Permanently Busting the BCS: Utah's Schurtleff Brings Case Closer to Trial
Imagine the first college football playoff game. Snow in Columbus, 100,000 fans clad in Buckeye gear, and the overwhelming anticipation of an event that is long overdue. The perennially overrated Buckeyes would lose, of course, but that's the beauty of playoffs. Utah's attorney general, Mark Shurtleff, is bringing us closer to that possibility than we ever have been before.
On April 21, Shurtleff began eliciting the help of anti-trust law firms seeking the most viable avenue for bringing it down. But what chance does his case have? Pundits are a little more optimistic than you might think. An article published by Harvard Journal of Sports & Entertainment Law concludes that,"Although the outcome of any case...is difficult to predict...the BCS would struggle to defend itself."

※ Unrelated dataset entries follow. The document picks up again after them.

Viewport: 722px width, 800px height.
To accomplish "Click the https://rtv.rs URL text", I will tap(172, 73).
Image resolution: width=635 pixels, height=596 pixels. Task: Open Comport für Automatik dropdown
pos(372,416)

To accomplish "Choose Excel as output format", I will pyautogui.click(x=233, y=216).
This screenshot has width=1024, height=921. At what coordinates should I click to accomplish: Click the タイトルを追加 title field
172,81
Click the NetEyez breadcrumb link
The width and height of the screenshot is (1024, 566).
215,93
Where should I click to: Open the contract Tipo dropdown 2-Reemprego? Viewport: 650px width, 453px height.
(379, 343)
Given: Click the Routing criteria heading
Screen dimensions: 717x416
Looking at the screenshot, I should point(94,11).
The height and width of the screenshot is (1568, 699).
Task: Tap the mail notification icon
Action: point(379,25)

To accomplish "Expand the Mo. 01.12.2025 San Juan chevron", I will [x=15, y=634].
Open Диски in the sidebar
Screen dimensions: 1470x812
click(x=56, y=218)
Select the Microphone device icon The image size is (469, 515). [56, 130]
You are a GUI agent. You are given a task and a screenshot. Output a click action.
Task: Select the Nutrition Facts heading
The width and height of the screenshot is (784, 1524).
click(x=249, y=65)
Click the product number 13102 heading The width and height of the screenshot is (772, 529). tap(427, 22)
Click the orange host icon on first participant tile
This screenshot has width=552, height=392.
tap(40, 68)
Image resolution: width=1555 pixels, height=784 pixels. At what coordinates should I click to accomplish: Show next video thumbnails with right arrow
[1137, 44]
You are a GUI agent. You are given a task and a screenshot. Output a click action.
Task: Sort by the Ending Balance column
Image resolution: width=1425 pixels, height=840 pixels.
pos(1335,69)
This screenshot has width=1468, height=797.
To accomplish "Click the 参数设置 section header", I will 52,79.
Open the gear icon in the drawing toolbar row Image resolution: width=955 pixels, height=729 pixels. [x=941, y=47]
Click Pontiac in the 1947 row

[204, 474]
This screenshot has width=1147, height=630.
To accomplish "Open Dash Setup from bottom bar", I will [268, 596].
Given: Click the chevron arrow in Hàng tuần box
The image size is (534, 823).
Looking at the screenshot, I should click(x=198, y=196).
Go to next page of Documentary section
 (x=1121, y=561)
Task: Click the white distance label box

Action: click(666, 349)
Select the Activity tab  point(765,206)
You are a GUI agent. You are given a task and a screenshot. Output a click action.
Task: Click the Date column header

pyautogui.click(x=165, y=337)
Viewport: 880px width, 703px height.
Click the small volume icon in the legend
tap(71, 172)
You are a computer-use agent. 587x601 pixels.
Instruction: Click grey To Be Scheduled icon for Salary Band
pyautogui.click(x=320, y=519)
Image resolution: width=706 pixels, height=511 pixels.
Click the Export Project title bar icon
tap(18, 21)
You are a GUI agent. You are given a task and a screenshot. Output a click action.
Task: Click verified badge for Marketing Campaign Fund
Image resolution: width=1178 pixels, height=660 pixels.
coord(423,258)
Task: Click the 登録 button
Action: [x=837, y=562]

I am not a lawyer and have often wondered how in the world litigation could disrupt the BCS. The explanation is a lot less dense than one might expect. The most accessible argument to laymen like myself, lies in the "illegal collective boycott" tenet of past anti-trust law rulings.
Every year the Big Six conferences receive bigger payouts, despite their actual performance, thus spending millions on state of the art facilities and marquee coaches. Who wouldn't be enticed by the prospect of superior equipment and palatial stadiums? This perpetual competitive edge excludes schools from non-AQ conferences constituting the aforementioned "boycott." (As a side note I've included the BCS payouts for 2010-11 from bcsfootball.org at the end of this article.)
Detractors have already begun to say, "There's got to be other things the Attorney General can spend his time on besides college football." Many state institutions are missing out on scores of cash because the current system is set up to make the rich richer, so decrying these efforts on grounds that it lacks national relevancy are misinformed.
The BCS has drawn the ire of fans for the last decade and shrugged it off callously, but the American courts are poised to take it down. It's still a ways off but I'm already dreaming about Boise State routing their first-round opponent.
The payoffs for the 2010-2010 were allocated as follows.
-Mountain West, WAC, Sun Belt, MAC, Conference USA 24.72 million TOTAL
-Atlantic Coast, Big East, Big 12 -- $21.2 million EACH
-Big Ten, Southeastern, Pac-10 -- $27.2 million EACH
The revenue distribution is much more complicated than simply dividing by the number of teams but the disproportion is blatantly skewed. And these payment allocations happen every year with the only change occurring if a conference sends more than one team to a BCS bowl.